企画に関わる作業も一段落したところで、久しぶりに気の向くまま文章をタイプしてゆこうかと思います。
昨年の春、シルク・ド・ソレイユの「KOOZA」が来日した折の事、幕間にクラウンが出て来て観客を巻き込んでの芸をしておりました。つまりは客席より1人を選び舞台に上げ、お客さんまでをも笑い者にしてしまおうという 、見ている方も一寸ドキドキする芸です。
但し矢張り選び方には基準がある様子で、見ていると結構身なりの良い人が舞台に連れて行かれていました。
それなりの社会的地位と、そこに付随する権威的なものを笑い(それも、なるべくミもフタもない)により払うという行為なんですね。つまるところシェイクスピアシリーズにしばしば登場する「道化」の役割そのままと云う事です(彼らは王様を笑い者にしますが)。
恐らく権威的なものというのは、本人が自覚している以上に身にまとい易いもので、一時的にせよそれが通用しない舞台にポン、と裸一貫(と云うのはあくまで例えですが)で上げられた折に、別視点より知らずに自らがまとっていた社会的地位やら権威やらを目にする事ができるのでしょう。

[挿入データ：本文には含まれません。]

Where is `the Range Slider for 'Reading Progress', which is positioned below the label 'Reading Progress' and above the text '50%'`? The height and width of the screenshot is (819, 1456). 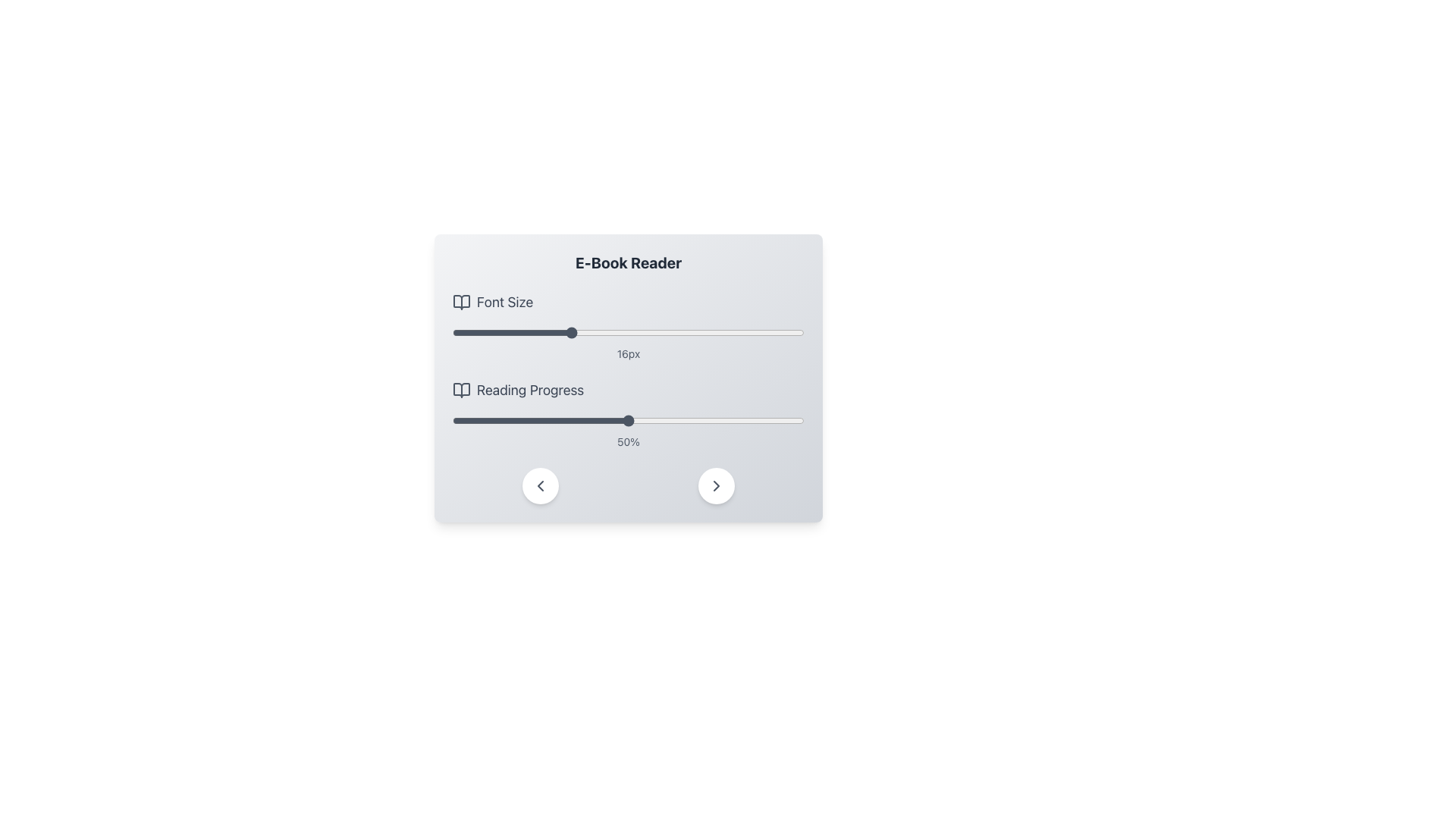
the Range Slider for 'Reading Progress', which is positioned below the label 'Reading Progress' and above the text '50%' is located at coordinates (629, 421).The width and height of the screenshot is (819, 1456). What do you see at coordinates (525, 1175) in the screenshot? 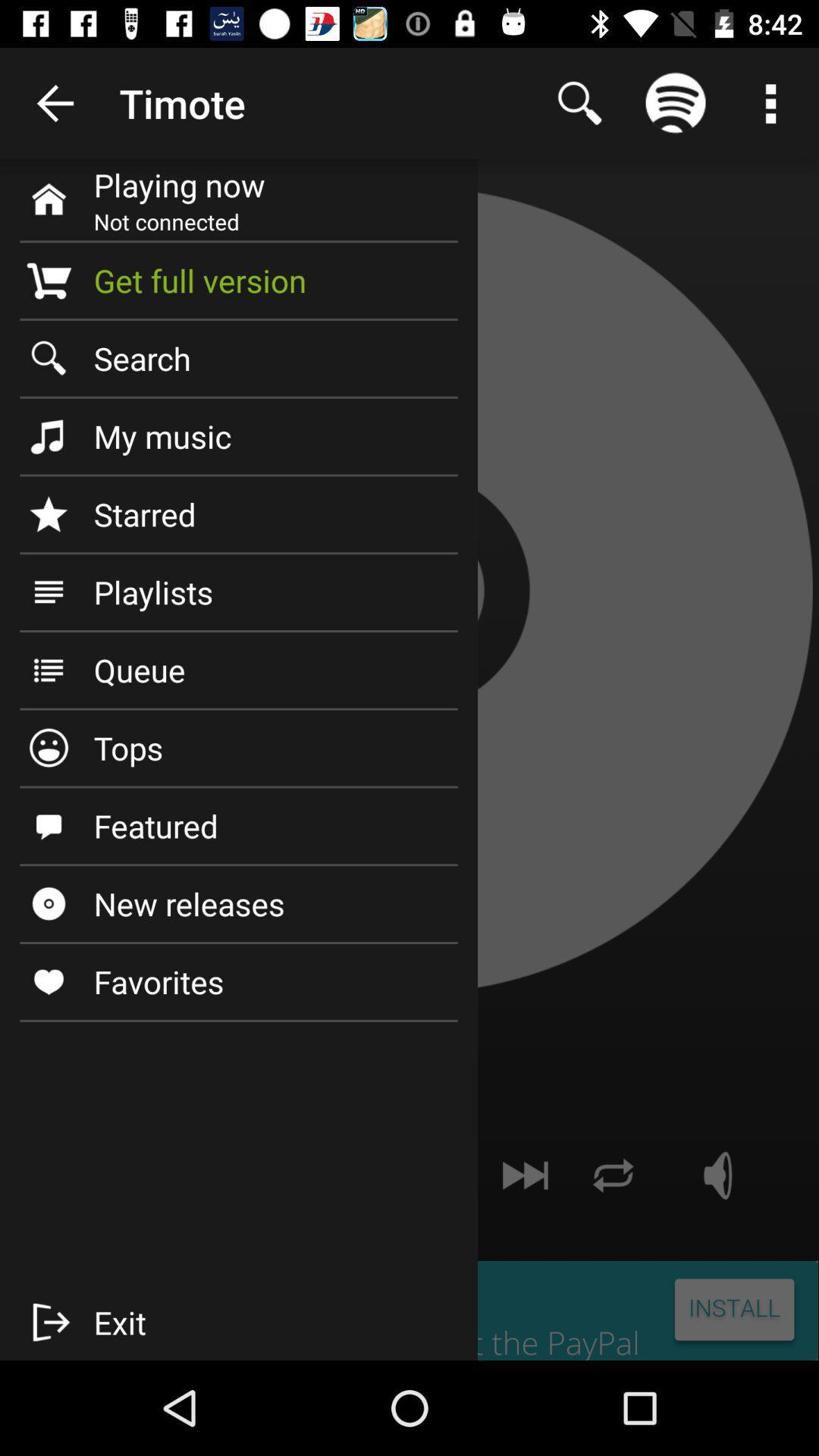
I see `the skip_next icon` at bounding box center [525, 1175].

そして、お馬鹿をやらせると右に出る者が居ない―と云うクラウン達の手によりそれらは払われ、仕舞いには客席より盛大な拍手が貰えると云う一連の流れ。
予定調和も無し、素晴らしい芸ですね!
権力が別角度からの視点を獲得し、バランスを保つ為に、笑いと云うものは非常に有効な手段と思えます。
ちなみにその時僕事、自らのワードローブの中では最もシックな成りをしていた為、クラウンが近付いた折「まさか舞台に連れて行かれはしまいか」等とドキドキしましたが、素通りでした。